Als in een film een scène in een parking gedraaid wordt, dan
kan je er de donder op zeggen dat er minstens een verdachte transactie volgt,
een gevecht, wat moorden, een aanranding en gierende banden.
Parking ontwikkelaars zijn daar niet zo gelukkig mee en doen
verwoede pogingen om dit imago te veranderen.
Veel licht, minstens 150 lux, netjes geschilderde wanden, muzakje op de achtergrond.
Lichtgevende reclamepanelen zijn nog de beste win-win.
Paul Rudolph’s parking (1962) oogt anders dan de meeste die
we gewoon zijn.
De meeste parkings zien er uit als een kantoorgebouw zonder
ramen.
Niet zo met die van Paul Rudolph.
De randen zijn plastisch opgekruld – ruw bekiste
beton -met variatie in de vlakken.
Zo krijgt het gebouw een gestalte.
Het lijkt echt op een parkeergebouw of ten minste, op hoe een parkeergebouw er zou moeten uitzien. Geen ordinaire
stapelruimte voor auto’s, maar ook niets minder.

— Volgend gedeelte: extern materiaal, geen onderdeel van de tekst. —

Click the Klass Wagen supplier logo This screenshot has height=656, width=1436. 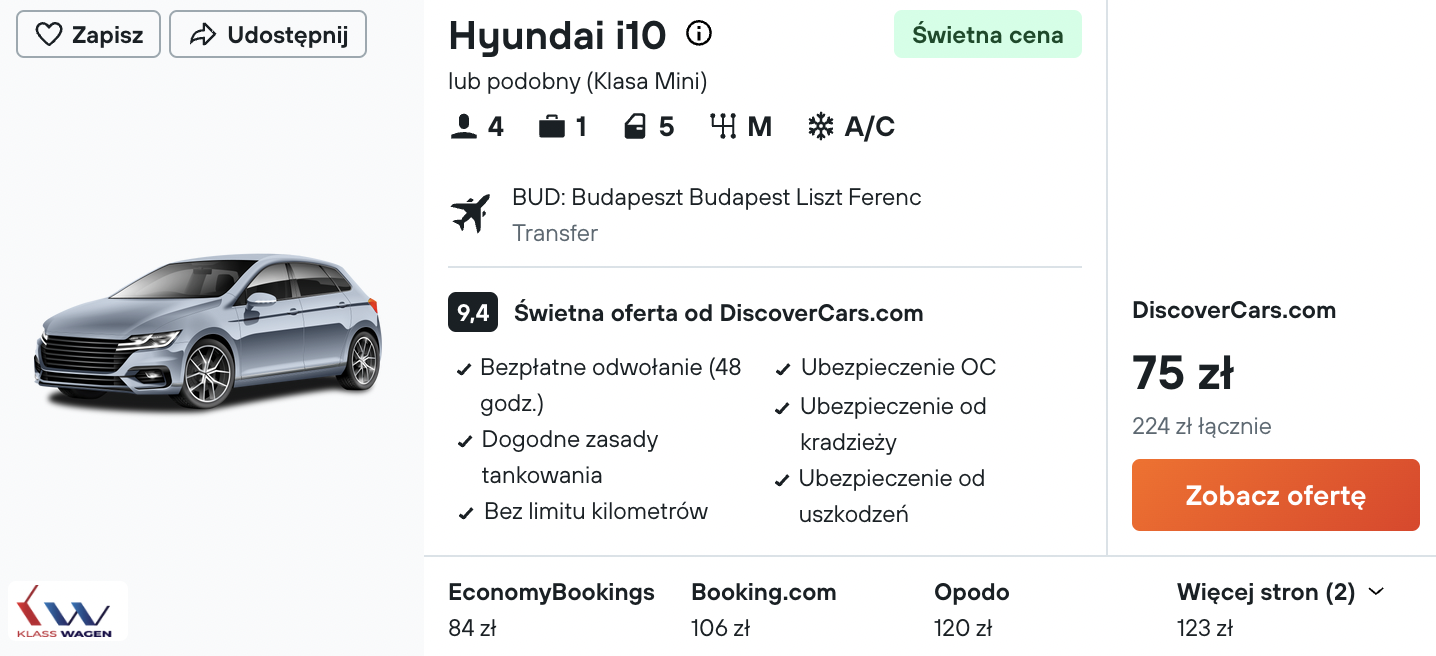(68, 611)
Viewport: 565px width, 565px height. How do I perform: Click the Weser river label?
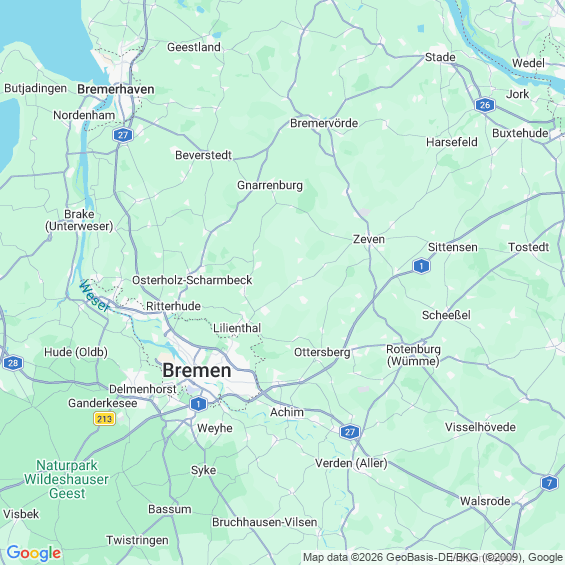(94, 296)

De kolommen zijn volgens een niet klassiek patroon
opgesteld; een smal grid en een breed grid.
Dat vermijdt saaiheid.
En derdens, de inplanting. Het terrein helt er licht. Op
het laagste punt geeft dit zelfs de mogelijkheid om sierlijk draaiend tussenplateau te maken.
En dan is er nog iets waar je vooral architect of ingenieur voor moet zijn om er door geraakt te worden.
Kolommen, balken randbalken, alles is als één organische geheel in
elkaar versmolten. Geen prefabsystemen maar alles werd ruw bekist aan elkaar gegoten.
Stoer. Echt stoer.
Zelfs de overgangen tussen de split-levels zijn monoliet
gegoten.
Vandaag is zoiets nog nauwelijks voorstelbaar.
De parking bepaalt voor een groot deel het stedelijk beeld
van de omgeving, maar op een manier alsof hij er thuishoort.
Met zelfs een overbrugging
op de dwarsstraat van Templestreet.
Duidelijk een uiting van het stedenbouwkundig denken van de
sixties.
Achtergestelde buurten moesten wijken voor nieuwe projecten zoals een
parking als poortfunctie voor de stad.
De vraag is alleen of we dergelijke dingen vandaag nog
bovengronds willen.
Leuk voor Paul Rudolph dat we nog steeds ‘zijn’ parking
weten te waarderen.
Ik treur daar eigenlijk niet om. Auto’s moeten bovengronds
niet meer zo’n prominente plaats innemen.
Onze steden verdienen beter.
Stop ze maar onder de grond, die auto's.